### [PROVIDED DATA]
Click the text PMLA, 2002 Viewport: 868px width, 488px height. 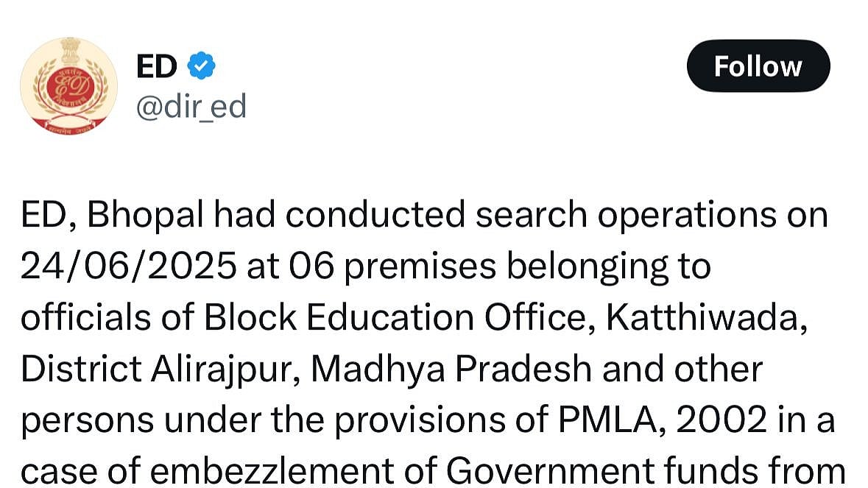click(x=662, y=420)
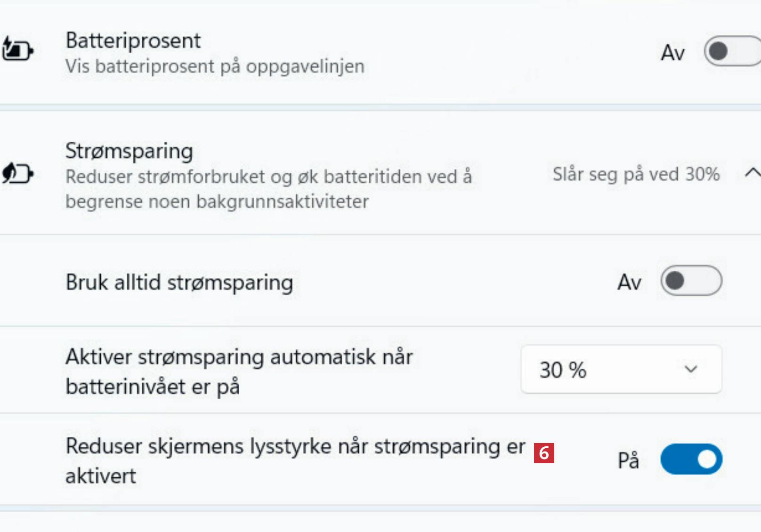Click the Batteriprosent heading
This screenshot has width=761, height=532.
point(133,40)
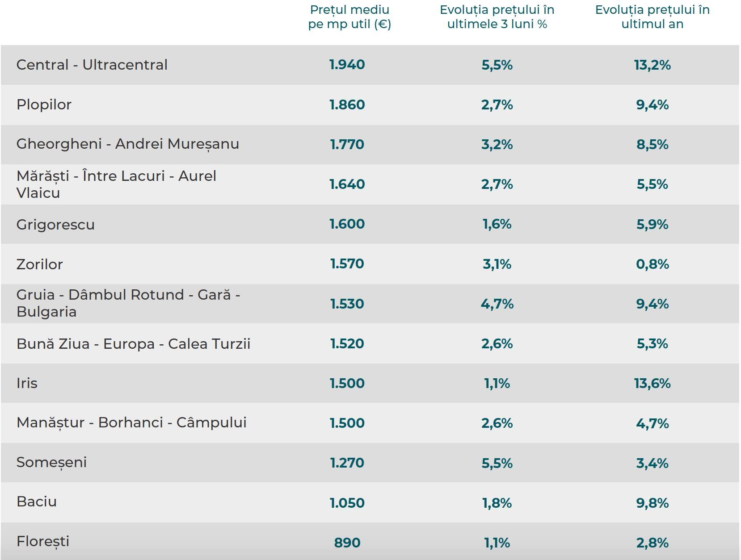Click the 1.940 price for Central
The width and height of the screenshot is (741, 560).
coord(347,65)
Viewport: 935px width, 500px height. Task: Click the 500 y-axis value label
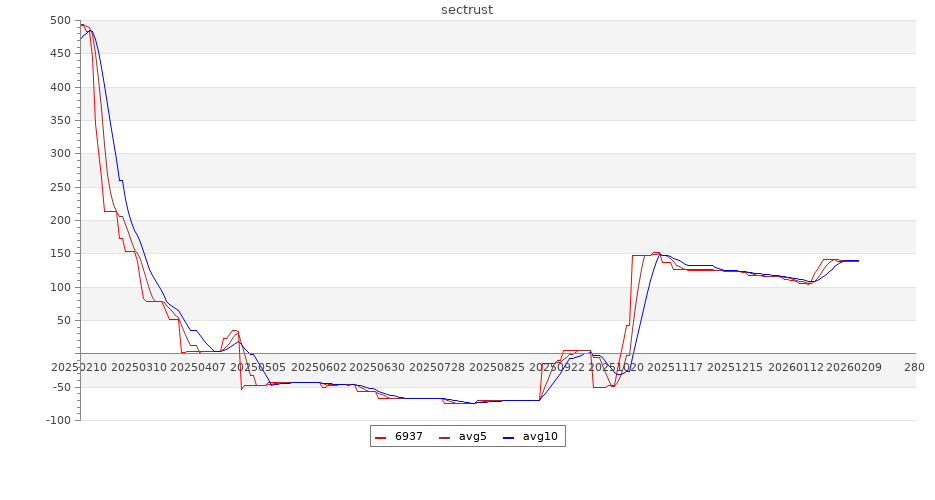pos(60,21)
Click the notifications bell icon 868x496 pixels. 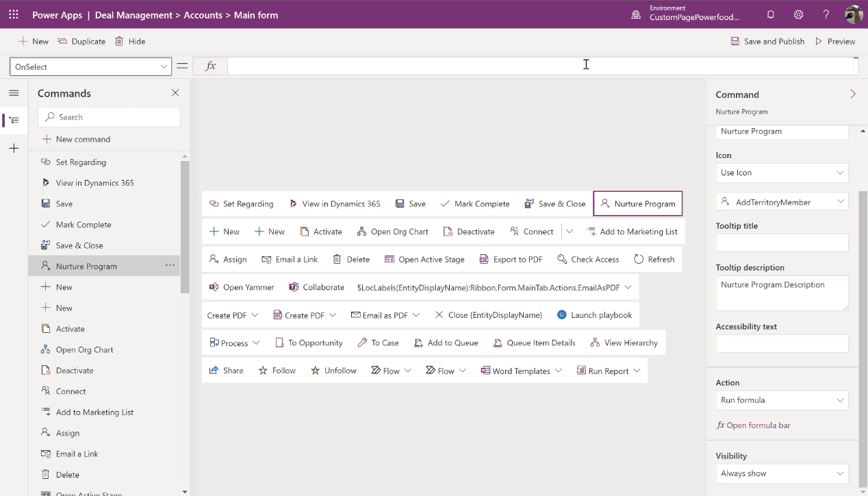coord(771,14)
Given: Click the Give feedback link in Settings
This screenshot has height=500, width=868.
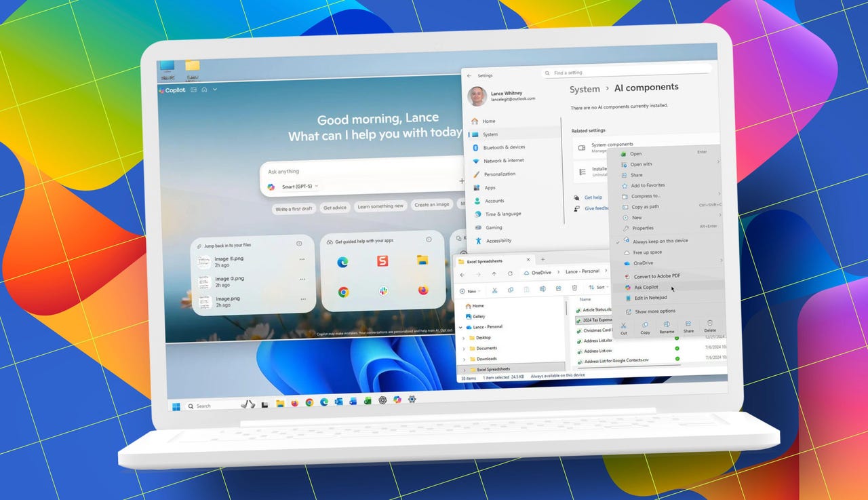Looking at the screenshot, I should click(597, 208).
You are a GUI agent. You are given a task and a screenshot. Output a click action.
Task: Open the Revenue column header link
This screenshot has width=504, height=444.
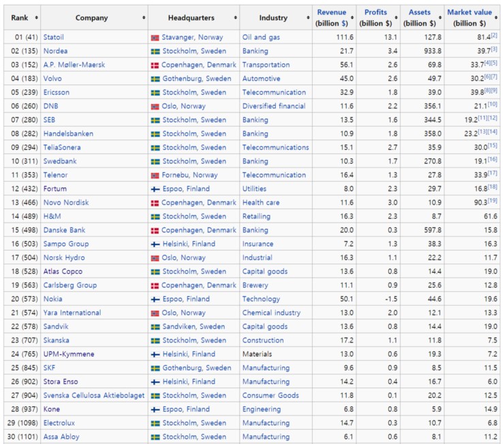point(332,12)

### [PROBLEM]
Go through the entries above and report each line with the string "link" in it.

### [OUTPUT OF THE TASK]
Given: Click the Give feedback link in Settings
Task: Open the Revenue column header link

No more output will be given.